Lawyers at the site that day say that only harsh words were exchanged; the provincial bar council is investigating. But at least 15 episodes of “hooliganism” and “high-handedness,” as the media and victims describe them, by lawyers have been reported this year, undermining the heroic reputation they gained from their role in a constitutional standoff that began five years ago.

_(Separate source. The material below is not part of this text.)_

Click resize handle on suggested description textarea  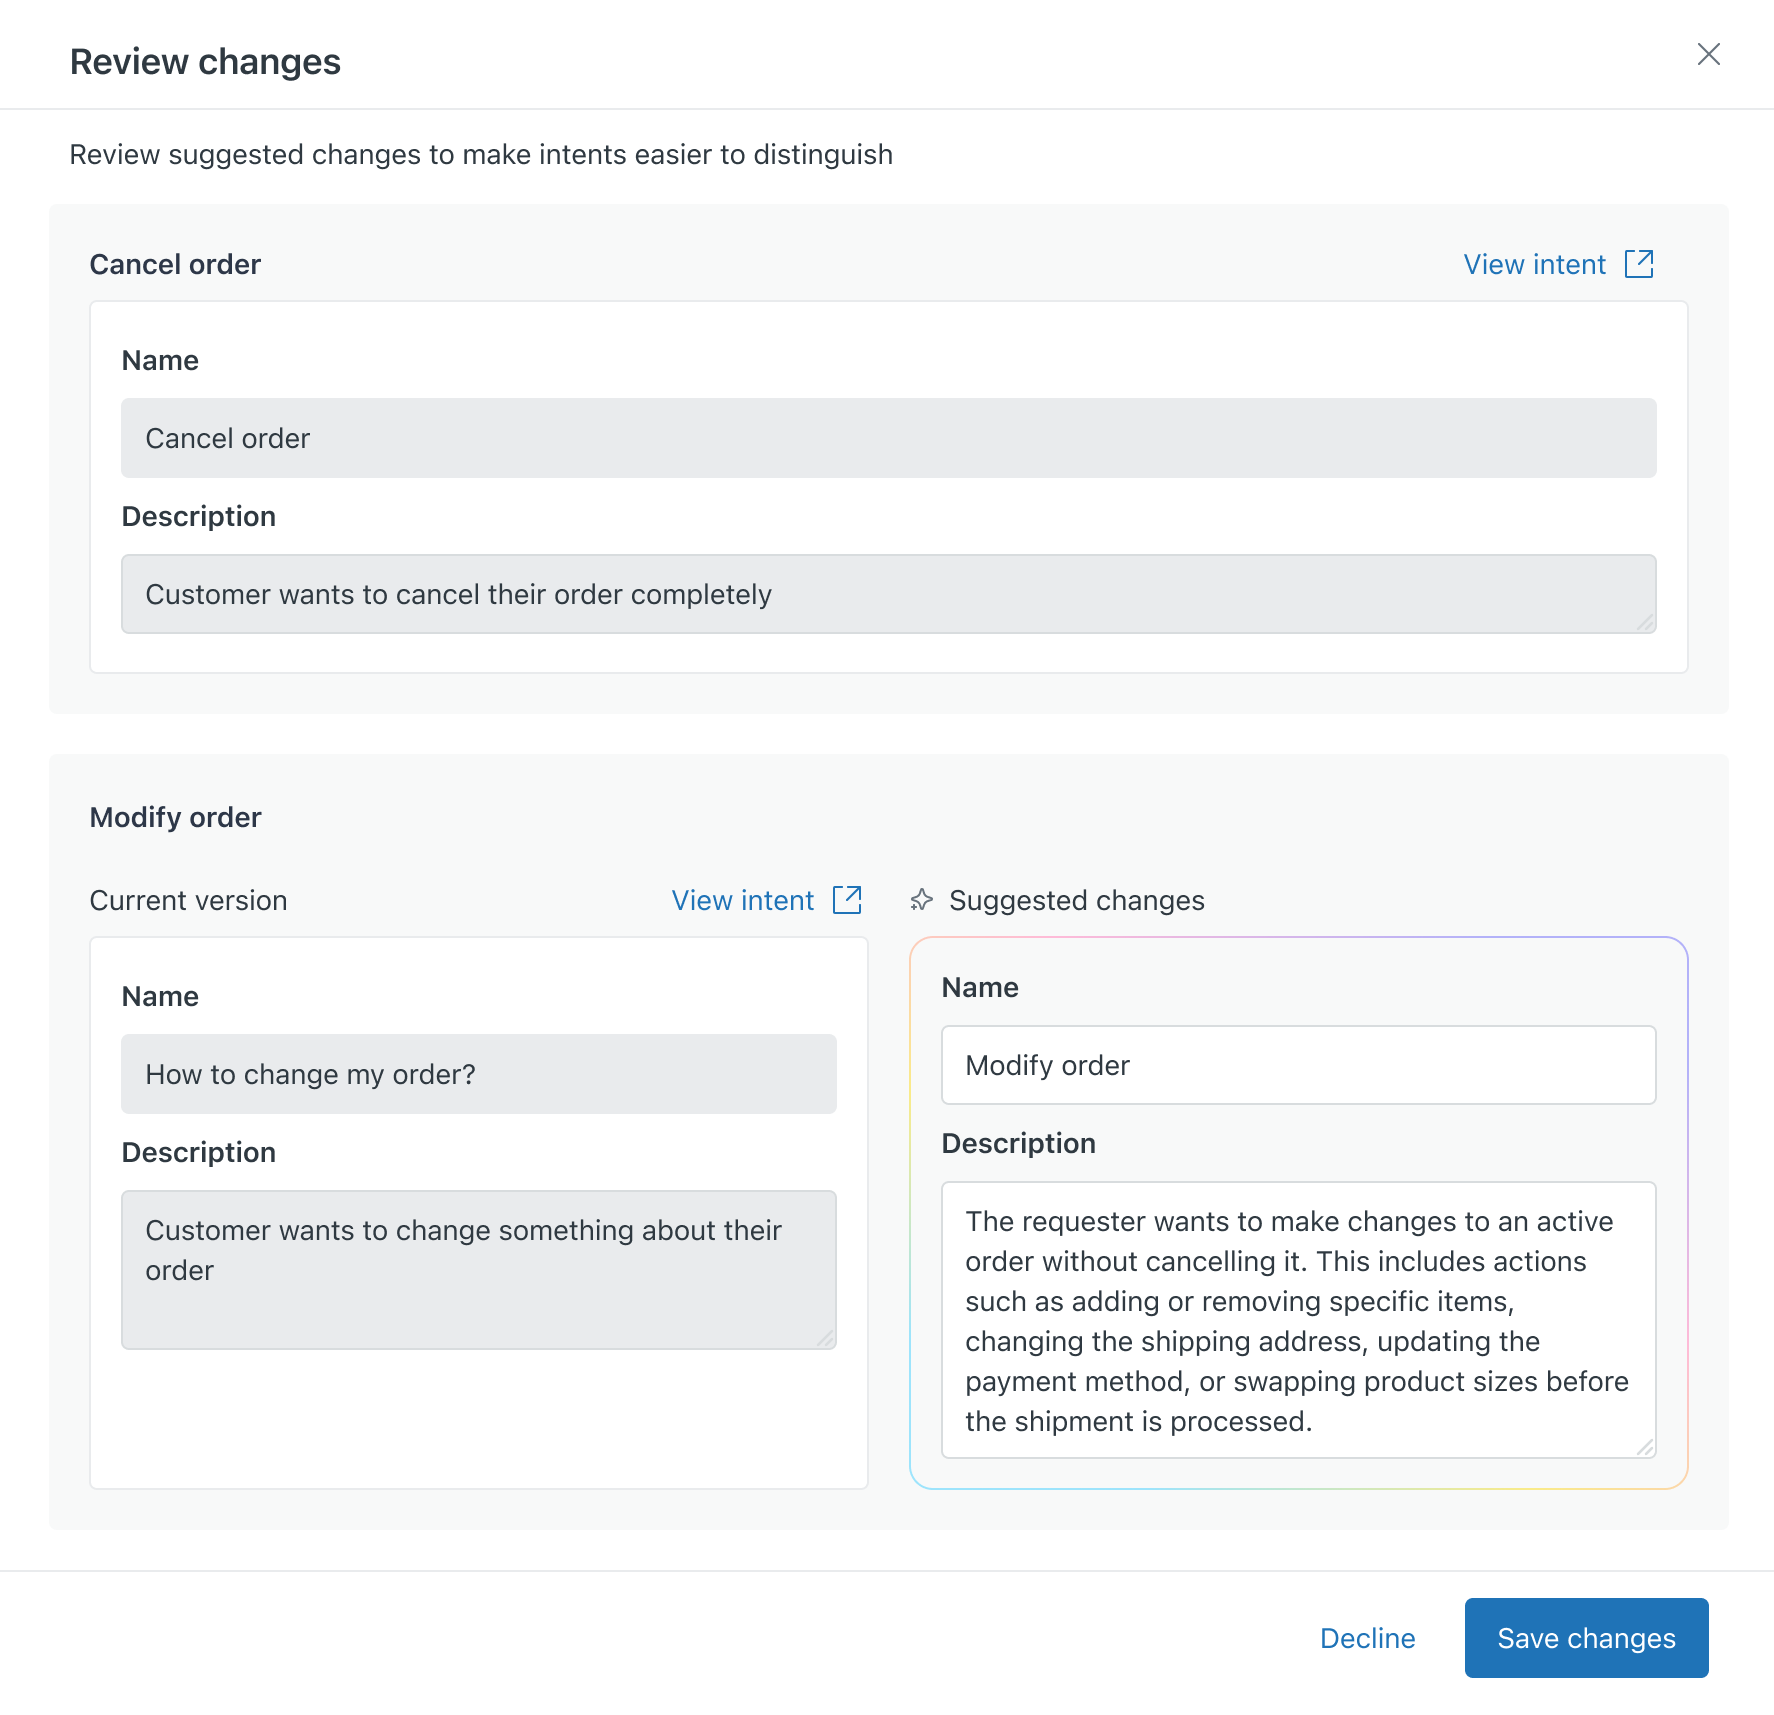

In a country where militants rule large swaths of territory, corruption is endemic and people are “disappeared” by security agencies, the “black coats” emerged as defenders of the rule of law after then-President Pervez Musharraf suspended the constitution, arrested political foes and fired judges. The world beheld incongruous images of men in suits braving police lines and tear gas in the capital, Islamabad, to demand the reinstatement of the chief justice of the Supreme Court, Iftikhar Mohammed Chaudhry.
Lahore was the epicenter of the 2007-09 “Black Revolution,” as it is known. In one raid on the High Court Bar Association, police arrested more than 800 lawyers involved in the movement for judicial independence.
In the end, Musharraf lost power and Chaudhry went on to become a controversial one-man powerhouse who regularly calls to account top elected leaders and army generals for alleged abuses of power. But since those heady days, critics say, lawyers’ arrogance and aggressiveness have wiped out any goodwill they had generated.
“Storm troopers,” Ayaz Amir, a politician and commentator, called them in a June column. “Time was when lawyers did most of their arguing with their tongues. Now they seem to do a better job with their fists.”
“It’s true. We should mend our behavior,” Zulfiqar Ali, president of the Lahore Bar Association, said sheepishly in an interview. He attributed the violence to a lack of emphasis on ethics and courtroom conduct in law schools.
He said the association, which has about 20,000 members, has initiated weekly lectures aimed at improving decorum and overall competence.